Secteur de la Santé : plus de 103 milliards de FCFA pour renforcer la résilience du système sanitaire burkinabè
La plénière du mardi 30 juin 2026 a examiné le projet de loi portant ratification de l'ordonnance portant sur les accords de financement du Projet de Renforcement de la Performance et de la Résilience des Systèmes de Santé (PRPRSS).
Le rapport, présenté par la députée Nemata Brigitte ZOUNGRANA au nom de la Commission des finances et du budget (COMFIB), a reçu un avis favorable à l'unanimité, ouvrant la voie à l'adoption du texte en plénière.
D'un coût global de 158 millions d'euros, environ 103,7 milliards de FCFA, le projet est financé principalement par un crédit de l'IDA de 142 millions d'euros, à taux zéro, avec 10 ans de différé et une maturité de 50 ans, complété par un don du Mécanisme de financement mondial de 17 millions de dollars US.
Prévu sur la période 2025-2030, le PRPRSS doit bénéficier à l'ensemble des 23,4 millions d'habitants du pays, avec une priorité donnée à 7 millions de personnes vivant dans six régions touchées par la crise sécuritaire.

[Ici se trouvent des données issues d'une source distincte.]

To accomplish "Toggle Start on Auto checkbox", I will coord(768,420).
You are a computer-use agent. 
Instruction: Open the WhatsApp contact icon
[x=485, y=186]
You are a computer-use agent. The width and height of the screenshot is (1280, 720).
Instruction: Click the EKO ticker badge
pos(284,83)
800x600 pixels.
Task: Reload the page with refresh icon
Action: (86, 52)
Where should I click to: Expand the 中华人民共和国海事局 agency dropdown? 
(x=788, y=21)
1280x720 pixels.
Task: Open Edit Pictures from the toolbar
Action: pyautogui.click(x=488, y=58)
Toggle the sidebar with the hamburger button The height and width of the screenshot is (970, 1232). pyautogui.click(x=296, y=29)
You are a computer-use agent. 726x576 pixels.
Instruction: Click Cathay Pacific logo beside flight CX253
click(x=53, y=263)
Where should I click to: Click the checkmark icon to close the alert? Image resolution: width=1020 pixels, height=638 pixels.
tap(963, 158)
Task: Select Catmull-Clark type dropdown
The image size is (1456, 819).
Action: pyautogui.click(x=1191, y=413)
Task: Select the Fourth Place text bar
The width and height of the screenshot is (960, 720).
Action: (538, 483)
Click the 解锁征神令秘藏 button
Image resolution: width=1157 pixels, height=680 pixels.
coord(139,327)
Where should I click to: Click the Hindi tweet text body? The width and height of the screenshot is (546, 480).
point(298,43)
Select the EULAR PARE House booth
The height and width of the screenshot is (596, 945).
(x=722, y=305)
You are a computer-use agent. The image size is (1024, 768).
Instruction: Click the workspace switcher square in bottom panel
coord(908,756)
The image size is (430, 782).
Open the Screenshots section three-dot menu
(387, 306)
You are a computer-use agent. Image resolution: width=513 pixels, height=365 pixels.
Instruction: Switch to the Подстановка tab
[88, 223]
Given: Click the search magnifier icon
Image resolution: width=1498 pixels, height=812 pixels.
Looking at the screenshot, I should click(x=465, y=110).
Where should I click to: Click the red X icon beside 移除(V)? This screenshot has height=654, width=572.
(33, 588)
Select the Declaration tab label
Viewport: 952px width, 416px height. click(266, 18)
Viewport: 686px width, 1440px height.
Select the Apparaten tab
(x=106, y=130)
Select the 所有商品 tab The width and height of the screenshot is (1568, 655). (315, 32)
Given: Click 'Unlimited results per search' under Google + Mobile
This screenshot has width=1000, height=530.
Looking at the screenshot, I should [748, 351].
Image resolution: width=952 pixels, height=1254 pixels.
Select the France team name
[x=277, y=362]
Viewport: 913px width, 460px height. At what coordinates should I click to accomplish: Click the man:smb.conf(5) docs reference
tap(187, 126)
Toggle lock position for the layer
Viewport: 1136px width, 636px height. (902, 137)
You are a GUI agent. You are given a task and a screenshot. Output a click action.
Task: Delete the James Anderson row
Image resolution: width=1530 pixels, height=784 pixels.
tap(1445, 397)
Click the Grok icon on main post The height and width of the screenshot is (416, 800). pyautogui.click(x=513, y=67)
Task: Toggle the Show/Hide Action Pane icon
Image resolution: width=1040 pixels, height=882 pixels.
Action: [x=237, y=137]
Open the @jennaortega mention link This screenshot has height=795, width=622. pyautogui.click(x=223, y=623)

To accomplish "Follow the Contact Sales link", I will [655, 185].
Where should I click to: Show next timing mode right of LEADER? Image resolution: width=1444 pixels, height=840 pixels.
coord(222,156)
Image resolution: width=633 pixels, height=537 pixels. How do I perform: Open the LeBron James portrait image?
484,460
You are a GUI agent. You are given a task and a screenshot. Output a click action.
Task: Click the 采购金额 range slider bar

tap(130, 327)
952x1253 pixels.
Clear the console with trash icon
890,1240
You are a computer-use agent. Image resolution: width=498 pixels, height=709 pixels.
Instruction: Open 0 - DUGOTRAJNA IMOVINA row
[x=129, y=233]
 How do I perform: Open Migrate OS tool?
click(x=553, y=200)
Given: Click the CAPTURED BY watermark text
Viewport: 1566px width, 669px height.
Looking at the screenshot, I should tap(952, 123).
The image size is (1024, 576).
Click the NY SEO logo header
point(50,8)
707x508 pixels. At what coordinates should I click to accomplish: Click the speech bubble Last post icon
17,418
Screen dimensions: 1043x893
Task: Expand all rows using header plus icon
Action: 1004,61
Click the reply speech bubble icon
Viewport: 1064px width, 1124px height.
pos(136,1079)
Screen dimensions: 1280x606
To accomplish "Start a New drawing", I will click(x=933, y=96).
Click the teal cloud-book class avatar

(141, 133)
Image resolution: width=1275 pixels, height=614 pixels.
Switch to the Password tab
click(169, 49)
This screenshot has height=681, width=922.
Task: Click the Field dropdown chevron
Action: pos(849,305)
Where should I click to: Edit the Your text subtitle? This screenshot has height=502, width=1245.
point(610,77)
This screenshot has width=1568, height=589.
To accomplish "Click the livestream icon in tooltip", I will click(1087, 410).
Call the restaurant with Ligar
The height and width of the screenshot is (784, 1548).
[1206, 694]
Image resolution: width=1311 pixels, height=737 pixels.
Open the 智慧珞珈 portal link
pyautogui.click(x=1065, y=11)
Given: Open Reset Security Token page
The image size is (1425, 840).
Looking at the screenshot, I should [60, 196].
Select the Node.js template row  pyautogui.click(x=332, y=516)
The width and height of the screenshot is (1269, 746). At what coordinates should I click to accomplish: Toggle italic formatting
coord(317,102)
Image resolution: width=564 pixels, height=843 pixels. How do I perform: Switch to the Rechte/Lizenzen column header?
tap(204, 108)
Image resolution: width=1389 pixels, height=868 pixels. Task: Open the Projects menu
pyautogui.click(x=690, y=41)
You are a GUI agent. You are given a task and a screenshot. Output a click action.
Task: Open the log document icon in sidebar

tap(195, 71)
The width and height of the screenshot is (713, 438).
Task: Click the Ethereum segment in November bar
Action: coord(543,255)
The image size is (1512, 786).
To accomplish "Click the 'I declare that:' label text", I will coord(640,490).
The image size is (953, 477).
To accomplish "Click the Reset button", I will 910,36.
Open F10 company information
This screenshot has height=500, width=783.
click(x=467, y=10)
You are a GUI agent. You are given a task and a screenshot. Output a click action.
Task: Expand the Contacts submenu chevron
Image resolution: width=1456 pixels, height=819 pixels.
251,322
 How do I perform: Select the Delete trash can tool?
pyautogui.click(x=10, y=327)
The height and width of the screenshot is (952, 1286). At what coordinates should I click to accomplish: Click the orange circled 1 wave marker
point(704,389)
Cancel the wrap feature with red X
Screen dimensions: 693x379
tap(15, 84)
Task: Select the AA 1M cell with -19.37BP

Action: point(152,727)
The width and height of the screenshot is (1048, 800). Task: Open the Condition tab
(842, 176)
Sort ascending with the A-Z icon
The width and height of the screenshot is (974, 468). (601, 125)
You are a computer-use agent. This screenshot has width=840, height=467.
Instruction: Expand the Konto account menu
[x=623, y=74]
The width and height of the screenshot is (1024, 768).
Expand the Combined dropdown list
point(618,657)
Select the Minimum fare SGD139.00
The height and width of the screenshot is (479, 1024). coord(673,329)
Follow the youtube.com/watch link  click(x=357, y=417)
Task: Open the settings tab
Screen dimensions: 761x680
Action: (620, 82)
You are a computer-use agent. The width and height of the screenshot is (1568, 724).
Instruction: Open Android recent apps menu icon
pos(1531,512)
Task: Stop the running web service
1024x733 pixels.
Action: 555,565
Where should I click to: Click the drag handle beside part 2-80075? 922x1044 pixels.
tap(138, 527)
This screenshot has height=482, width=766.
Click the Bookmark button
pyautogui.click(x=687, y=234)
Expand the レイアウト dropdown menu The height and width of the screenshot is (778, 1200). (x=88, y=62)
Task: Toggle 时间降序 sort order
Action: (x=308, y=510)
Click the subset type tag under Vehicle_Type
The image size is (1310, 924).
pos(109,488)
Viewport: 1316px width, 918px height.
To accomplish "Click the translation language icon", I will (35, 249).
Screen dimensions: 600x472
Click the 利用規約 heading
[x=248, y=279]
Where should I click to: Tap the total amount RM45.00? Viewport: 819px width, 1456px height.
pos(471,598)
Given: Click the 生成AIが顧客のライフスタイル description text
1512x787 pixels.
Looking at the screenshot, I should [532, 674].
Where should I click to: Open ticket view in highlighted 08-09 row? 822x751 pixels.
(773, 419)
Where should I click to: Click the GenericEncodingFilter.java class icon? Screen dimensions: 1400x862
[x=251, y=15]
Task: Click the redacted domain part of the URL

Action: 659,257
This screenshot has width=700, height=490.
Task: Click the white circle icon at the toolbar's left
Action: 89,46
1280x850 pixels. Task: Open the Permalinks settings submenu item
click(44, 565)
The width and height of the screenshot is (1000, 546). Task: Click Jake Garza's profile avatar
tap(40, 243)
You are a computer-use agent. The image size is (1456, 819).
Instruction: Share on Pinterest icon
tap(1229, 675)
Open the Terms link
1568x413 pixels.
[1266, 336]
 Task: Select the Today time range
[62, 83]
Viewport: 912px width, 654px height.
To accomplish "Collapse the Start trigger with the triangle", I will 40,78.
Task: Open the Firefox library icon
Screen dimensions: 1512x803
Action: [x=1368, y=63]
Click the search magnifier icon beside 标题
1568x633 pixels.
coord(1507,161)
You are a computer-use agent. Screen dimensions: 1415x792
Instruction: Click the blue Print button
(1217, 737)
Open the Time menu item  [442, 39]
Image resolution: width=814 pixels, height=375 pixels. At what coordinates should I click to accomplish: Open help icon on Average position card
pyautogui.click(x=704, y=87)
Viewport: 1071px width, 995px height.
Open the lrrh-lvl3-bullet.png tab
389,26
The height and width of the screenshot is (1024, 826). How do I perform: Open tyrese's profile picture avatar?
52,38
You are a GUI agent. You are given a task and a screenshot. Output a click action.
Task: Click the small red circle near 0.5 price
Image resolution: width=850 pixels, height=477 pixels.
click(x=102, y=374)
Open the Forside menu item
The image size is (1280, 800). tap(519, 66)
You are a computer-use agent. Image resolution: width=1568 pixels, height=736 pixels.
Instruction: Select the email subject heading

Le programme prévoit notamment la construction de 4 unités de réanimation, la transformation de 30 centres de santé en centres médicaux communaux, l'acquisition de 50 ambulances, 13 cliniques mobiles et 12 camions pour la gestion des déchets biomédicaux. Plus de 10 millions de femmes et d'enfants devraient bénéficier de services de nutrition de base, tandis que 600 agents de santé seront formés dans le cadre de l'approche "One Health" pour renforcer la sécurité sanitaire aux frontières.
À mi-2026, le projet affiche un taux d'exécution physique de 23% et un taux de décaissement financier de 15,6%, jugé conforme à la phase de démarrage. Parmi les arbitrages marquants : l'apurement de 35,4 milliards de FCFA de dette sociale hospitalière, et la réorientation du financement de la Centrale d'achat des médicaments vers l'autofinancement pour la construction de trois entrepôts à Ouagadougou, Bobo-Dioulasso et Fada N'Gourma.
C'est au regard de l'impact attendu sur la réduction de la mortalité maternelle et néonatale, ainsi que de l'amélioration globale de l'offre de soins, que les députés ont été motivés à adopter ce projet de loi à l'unanimité en plénière de l'Assemblée législative du Peuple.